The lawsuit, filed in U.S. District Court, alleges that Officer Kiran Kimbrough used excessive force in violation of Hollman's constitutional rights.
Body camera footage from the August 10 incident shows Kimbrough deploying a stun gun on Hollman, who repeatedly expressed difficulty breathing. An autopsy classified Hollman's death as a homicide, citing heart disease as a contributing factor.
The family's attorney, Mawuli Davis, stated during a news conference that Police Chief Darin Schierbaum, Mayor Andrew Dickens, and other city officials share responsibility for Hollman's death, arguing they fostered a culture where such conduct would go unpunished.
The lawsuit seeks unspecified punitive damages and other compensation. Kimbrough's attorney, Lance LoRusso, did not immediately respond to requests for comment, previously asserting that Hollman resisted arrest and Kimbrough acted lawfully.

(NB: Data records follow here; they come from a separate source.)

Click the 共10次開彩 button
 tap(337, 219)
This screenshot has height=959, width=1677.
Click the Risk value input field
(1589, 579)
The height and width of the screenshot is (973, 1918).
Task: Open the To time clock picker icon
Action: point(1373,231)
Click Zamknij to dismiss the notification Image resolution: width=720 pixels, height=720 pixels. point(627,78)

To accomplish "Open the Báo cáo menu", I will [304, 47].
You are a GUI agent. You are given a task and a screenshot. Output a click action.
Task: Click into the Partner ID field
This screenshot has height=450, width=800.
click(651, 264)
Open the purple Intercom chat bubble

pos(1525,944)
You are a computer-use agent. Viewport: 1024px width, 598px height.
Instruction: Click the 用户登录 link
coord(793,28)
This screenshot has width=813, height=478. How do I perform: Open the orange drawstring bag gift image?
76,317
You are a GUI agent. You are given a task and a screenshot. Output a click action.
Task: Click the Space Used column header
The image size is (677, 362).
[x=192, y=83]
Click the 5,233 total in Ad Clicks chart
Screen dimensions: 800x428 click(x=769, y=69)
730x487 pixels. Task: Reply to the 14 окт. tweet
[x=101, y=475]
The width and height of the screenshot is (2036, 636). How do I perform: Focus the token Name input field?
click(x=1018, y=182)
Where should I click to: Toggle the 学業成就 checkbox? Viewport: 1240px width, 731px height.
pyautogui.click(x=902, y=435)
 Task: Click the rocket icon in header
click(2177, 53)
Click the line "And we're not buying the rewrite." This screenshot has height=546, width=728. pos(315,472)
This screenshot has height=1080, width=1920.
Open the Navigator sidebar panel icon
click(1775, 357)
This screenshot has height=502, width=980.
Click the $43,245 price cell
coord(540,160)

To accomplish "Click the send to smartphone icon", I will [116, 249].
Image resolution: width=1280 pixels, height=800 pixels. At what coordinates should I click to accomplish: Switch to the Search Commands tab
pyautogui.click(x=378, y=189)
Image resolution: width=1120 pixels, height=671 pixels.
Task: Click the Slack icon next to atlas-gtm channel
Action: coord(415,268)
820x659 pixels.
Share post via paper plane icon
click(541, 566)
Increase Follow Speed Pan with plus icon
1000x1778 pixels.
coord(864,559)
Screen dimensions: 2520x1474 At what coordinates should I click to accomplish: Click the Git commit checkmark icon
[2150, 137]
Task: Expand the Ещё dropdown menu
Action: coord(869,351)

The mayor's office and the police declined to comment due to pending litigation. However, a spokesperson for Mayor Dickens mentioned a review of police procedures and training prompted by Hollman's death, resulting in a new policy allowing officers to note "refusal to sign" on traffic citations instead of making arrests.
Hollman, driving home from Bible study, collided with another vehicle. In the body camera footage, Kimbrough insists on Hollman signing a citation, leading to a struggle, stun gun deployment, and Hollman's subsequent death.
Kimbrough was fired for violating department policy, and the family has also sued a tow truck driver involved, urging prosecutors to consider murder charges.
The district attorney’s office is reviewing the case for potential criminal charges. Hollman's daughter, Arnitra Hollman, emotionally recounted her father's pleas for help during the encounter.